Adams’s cold presentation of life in on St. Lawrence takes on a subtly agitprop-like tone. The reader can tell that the writer is appalled by what he sees, though he doesn’t come right out and say it. This tone runs through many of his writings. In “The Lonely Death of Charlie Wenjack,” Adams wrote about the death of a 12-year-old boy who ran away from a residential school in Kenora, Ont. Even his fiction was informed by his advocacy: his first novel, The Trudeau Papers, imagined a Soviet–American nuclear conflict spilling into Canada. The Globe and Mail called it “a propaganda book in the cause of ecology… and, indirectly, domestic control of Canadian resources and industry.”

Though Adams claimed that the miners had been forgotten, the story came out just as the province was at least making a show of caring about them. Three months before the story was published in Maclean’s, Joey Smallwood’s government struck a royal commission to investigate the fluorspar mines. The commission found, among other things, that the department of health “was unduly slow in its acknowledgment of serious occupational health hazards in the mines of St. Lawrence.”

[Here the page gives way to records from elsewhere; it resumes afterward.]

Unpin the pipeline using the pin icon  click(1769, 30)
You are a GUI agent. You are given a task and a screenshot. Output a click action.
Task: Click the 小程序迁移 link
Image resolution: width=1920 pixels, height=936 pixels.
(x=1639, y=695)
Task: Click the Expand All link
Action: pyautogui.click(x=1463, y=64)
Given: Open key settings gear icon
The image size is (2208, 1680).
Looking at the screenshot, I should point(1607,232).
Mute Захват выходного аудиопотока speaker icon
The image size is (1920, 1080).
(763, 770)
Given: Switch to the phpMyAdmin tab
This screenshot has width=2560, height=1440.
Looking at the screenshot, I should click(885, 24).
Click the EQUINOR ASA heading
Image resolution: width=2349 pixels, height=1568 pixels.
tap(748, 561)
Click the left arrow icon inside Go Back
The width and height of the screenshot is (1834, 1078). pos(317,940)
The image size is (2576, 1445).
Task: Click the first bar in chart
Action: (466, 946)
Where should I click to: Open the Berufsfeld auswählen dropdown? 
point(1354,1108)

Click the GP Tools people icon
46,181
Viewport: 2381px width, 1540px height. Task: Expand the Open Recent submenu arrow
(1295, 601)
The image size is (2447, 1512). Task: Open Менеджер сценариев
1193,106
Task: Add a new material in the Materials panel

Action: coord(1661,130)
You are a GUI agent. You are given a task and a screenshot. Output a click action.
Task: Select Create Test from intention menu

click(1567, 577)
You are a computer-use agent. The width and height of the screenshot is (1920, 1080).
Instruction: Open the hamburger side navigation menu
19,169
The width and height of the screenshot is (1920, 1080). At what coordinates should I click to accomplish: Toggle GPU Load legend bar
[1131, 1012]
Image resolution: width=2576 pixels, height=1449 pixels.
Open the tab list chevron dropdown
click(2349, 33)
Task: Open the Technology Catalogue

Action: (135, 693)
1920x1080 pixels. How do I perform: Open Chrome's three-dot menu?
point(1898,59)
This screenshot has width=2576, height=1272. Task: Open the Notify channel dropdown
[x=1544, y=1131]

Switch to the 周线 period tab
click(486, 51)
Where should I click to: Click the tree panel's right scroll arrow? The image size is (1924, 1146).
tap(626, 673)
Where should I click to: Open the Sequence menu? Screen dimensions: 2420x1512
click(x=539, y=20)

The commission also thanked Slaney, Turpin and another man for undergoing several tests for its work. As Adams noted in The Poverty Wall, Slaney died a month before the commission tabled its report. “His widow is living on a handout of $30 a month,” Adams wrote. “Obviously, officialdom thinks that Slaney didn’t leave enough of his blood and sweat in the fluorspar mines of St. Lawrence.”